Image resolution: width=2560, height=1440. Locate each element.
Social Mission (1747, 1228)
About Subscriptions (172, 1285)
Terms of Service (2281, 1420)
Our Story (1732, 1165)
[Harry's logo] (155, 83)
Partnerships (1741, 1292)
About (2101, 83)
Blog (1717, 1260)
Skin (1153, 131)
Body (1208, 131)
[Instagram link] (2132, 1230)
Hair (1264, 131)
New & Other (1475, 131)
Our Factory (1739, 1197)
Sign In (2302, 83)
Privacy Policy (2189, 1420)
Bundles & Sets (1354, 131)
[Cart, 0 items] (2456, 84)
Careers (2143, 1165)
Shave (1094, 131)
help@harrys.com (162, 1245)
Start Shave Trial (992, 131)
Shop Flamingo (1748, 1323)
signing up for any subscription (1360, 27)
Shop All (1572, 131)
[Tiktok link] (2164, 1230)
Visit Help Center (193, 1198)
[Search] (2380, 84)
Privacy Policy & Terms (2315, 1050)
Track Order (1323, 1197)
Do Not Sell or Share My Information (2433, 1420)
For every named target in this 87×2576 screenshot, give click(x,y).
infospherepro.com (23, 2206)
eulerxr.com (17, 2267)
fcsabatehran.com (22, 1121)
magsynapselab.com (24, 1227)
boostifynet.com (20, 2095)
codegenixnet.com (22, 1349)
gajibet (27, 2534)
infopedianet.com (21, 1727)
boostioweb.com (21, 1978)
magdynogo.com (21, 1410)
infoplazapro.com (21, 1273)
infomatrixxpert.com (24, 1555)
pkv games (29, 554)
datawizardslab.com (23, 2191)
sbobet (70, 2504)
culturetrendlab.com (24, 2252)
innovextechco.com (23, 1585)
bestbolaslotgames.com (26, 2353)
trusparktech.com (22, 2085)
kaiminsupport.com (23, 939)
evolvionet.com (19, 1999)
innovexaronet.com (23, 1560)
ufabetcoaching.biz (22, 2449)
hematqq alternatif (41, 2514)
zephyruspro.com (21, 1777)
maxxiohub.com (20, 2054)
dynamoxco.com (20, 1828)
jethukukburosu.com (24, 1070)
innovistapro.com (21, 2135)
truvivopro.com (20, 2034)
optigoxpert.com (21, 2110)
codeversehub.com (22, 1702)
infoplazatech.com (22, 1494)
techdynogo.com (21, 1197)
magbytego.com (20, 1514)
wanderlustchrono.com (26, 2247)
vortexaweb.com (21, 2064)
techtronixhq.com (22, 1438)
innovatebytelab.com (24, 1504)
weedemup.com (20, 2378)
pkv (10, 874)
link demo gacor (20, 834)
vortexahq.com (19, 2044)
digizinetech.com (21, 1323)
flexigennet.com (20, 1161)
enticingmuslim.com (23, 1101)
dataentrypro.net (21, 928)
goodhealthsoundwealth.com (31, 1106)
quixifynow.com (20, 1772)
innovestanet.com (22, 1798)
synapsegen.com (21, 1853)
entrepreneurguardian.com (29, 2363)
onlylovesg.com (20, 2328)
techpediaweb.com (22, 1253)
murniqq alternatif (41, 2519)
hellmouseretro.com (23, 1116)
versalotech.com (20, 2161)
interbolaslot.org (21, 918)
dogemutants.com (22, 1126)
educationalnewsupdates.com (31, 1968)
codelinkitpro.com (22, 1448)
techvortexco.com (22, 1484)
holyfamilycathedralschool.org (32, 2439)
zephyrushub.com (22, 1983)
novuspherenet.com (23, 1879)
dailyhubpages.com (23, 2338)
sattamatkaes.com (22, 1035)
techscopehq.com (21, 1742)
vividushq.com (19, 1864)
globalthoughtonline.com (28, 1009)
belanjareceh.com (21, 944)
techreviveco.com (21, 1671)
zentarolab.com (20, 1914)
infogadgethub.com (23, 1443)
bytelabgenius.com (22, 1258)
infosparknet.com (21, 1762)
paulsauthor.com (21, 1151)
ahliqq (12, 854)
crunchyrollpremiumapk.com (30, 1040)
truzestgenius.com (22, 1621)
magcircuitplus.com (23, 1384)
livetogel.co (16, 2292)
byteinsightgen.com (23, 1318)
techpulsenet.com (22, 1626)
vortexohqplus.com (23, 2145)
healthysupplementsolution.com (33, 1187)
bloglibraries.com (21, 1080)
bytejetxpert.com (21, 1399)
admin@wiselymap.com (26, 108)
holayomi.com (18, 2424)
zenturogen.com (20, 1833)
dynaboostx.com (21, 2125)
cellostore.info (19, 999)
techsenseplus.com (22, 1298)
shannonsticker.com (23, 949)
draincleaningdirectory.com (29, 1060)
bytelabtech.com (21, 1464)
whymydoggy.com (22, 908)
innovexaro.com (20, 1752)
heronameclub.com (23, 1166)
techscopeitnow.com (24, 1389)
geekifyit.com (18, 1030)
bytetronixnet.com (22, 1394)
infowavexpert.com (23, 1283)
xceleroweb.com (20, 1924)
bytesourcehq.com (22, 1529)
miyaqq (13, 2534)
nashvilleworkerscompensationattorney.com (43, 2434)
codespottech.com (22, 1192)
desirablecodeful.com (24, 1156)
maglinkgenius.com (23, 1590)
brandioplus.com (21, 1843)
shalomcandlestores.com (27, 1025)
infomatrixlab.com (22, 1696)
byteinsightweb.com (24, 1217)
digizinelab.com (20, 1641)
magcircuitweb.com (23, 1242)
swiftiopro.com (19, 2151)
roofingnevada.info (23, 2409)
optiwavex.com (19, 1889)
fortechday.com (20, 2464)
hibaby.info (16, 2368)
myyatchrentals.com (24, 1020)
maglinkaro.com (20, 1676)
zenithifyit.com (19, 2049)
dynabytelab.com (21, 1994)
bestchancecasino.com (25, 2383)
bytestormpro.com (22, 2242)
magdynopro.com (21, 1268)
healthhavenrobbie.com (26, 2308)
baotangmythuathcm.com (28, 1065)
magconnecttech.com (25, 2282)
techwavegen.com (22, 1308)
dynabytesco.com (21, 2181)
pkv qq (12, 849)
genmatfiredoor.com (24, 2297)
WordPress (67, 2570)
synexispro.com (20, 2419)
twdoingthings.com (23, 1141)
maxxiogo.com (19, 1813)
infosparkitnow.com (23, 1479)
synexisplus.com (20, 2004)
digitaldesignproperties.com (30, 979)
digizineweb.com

##########

■ Brief
When a line of the material holds the string "Privacy", copy that line.

■ Solution to this problem
Privacy Policy (2189, 1420)
Privacy Policy & Terms (2315, 1050)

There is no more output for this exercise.